BEGIN Supplied passage

The first weeks of U.S. bombing in Afghanistan unfolded high-tech warfare in a wildly uneven battle against Taliban and Islamic forces with ancient munitions, a first world military against a fourth world one that still used horse-back troops and revered swords. Old-fashioned B-52’s saturated large areas with explosive munitions while winged B-2 Bombers aloft for days flew from the U.S. to drop bombs directed by Global Positioning System Satellites often with mixed results. With its 172-foot wingspan, these giant flying birds deployed Joint Direct Attack Munitions (J-DAM) to fire a wide array of weapons. Heavy AC-130 gunships armed with howitzers, cannon, and machine guns blasted supposed Taliban and Al Qaeda camps and material, while land-based F-15Es bombed enemy positions, with giant fuel-air explosive “bunker bombs” used to blow up munitions dumps and possible mountain and tunnel hide-outs.

Military theoreticians described the conflict as “asymmetrical” since the Taliban had no sophisticated weaponry or modern military organization. While the U.S. military claimed that it was destroying Taliban “command and control” centers, there was in reality no command or control, at least in the sense normally defined by the contemporary military. Videos showed daily in U.S. military briefings depicted U.S. bombs hitting obscure buildings or vehicles, but it wasn’t clear that these were really military targets, or that the Taliban had a military force in the conventional sense.

Moreover, while during the first weeks of bombing, the U.S. bombing had destroyed many seemingly military targets on the ground in Afghanistan, it had also hit many civilian facilities, including Red Cross facilities and a UN supplies depot, generating many pictures of wounded or murdered Afghan children, and destroyed civilian houses. Such pictures circulated daily throughout the world, and were turning public opinion against the U.S. intervention, especially in the Islamic world where large anti-war demonstrations were a regular feature of everyday life and threats against the U.S. escalated. A flood of refugees was producing heart-breaking images of people fleeing war and facing disease and starvation. Aid agencies continued to plea for a bombing halt so that food could be delivered to refugees, yet the bombing continued unabated into a third and then a fourth and fifth weeks.

END Supplied passage
BEGIN Material supplied

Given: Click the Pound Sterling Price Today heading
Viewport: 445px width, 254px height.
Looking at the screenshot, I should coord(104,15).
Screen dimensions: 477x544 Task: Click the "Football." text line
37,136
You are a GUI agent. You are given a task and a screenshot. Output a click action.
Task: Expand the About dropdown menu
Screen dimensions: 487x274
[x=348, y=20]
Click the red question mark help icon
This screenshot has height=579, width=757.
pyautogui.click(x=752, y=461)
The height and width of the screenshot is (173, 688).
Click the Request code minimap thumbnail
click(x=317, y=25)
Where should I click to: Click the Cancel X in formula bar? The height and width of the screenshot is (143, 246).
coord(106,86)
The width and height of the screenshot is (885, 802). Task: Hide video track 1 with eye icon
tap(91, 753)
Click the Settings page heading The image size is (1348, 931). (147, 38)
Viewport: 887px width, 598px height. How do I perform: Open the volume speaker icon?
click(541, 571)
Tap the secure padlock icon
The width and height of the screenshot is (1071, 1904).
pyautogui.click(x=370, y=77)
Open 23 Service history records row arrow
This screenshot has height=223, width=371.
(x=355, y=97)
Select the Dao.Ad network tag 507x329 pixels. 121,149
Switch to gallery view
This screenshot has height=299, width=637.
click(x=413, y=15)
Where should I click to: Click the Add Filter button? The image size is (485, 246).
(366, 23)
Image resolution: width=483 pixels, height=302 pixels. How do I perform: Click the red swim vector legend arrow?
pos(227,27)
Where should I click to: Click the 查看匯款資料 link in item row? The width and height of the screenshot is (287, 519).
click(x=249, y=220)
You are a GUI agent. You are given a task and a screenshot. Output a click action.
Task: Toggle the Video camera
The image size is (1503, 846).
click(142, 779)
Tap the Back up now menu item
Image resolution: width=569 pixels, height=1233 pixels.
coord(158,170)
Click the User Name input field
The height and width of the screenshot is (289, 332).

END Material supplied

Tasks for this exercise:
1. Decide whether each statement agrees with the passage on the U.S. bombing of Afghanistan, answering yes or no and quoting the deciding words: (a) aid agencies asked for a bombing halt so that food could reach refugees; (b) the Taliban had sophisticated weaponry; (c) the bombing stopped after its second week.
2. Duplicate the part of the passage on the U.S. bombing of Afghanistan that begins at the words "Military theoreticians described" and ends after "the conventional sense.".
3. Go on with the passage on the U.S. bombing of Afghanistan from the point where it stops.

Expected responses:
1.
(a) Yes: "Aid agencies continued to plea for a bombing halt so that food could be delivered to refugees"
(b) No: "the Taliban had no sophisticated weaponry or modern military organization"
(c) No: "the bombing continued unabated into a third and then a fourth and fifth weeks"

2.
Military theoreticians described the conflict as “asymmetrical” since the Taliban had no sophisticated weaponry or modern military organization. While the U.S. military claimed that it was destroying Taliban “command and control” centers, there was in reality no command or control, at least in the sense normally defined by the contemporary military. Videos showed daily in U.S. military briefings depicted U.S. bombs hitting obscure buildings or vehicles, but it wasn’t clear that these were really military targets, or that the Taliban had a military force in the conventional sense.

3.
In late October 2001, there were reports of helicopter assaults on Taliban positions, Special Ops forces landing seeking Taliban and al Qaeda forces, and the beginning of a longer, more complex campaign. There was much speculation that this was the beginning of a ground war in which U.S. troops would rout the Taliban. U.S. ground forces never intervened, however, and although the Taliban regime collapsed, Osama Bin Laden and major Al Qaeda and Taliban leaders escaped. Consequently, as of early 2002, the results of the U.S. military intervention are mixed at best, with Al Qaeda and Taliban leaders still at large, millions of refugees and war victims facing starvation, and Afghanistan in chaos.

In retrospect, the Afghanistan intervention represented a new step toward postmodern war. New armed unmanned aircraft like the RQ-1 Predators were reportedly in the field, armed with Hellfire antitank missiles, although reports emerged that bad weather was limiting their effectiveness and many were crashing. An even larger and longer-range unmanned surveillance aircraft armed with missiles, the RQ-4A Global Hawk, that could bring weapons from the U.S. to the other side of the world, was also reported to be in action. Afghanistan thus emerged as yet another testing ground for new weapons and strategies where humans would be replaced by machine satellite-guided planes, taking “postmodern war” and the “revolution in military affairs” to a higher level.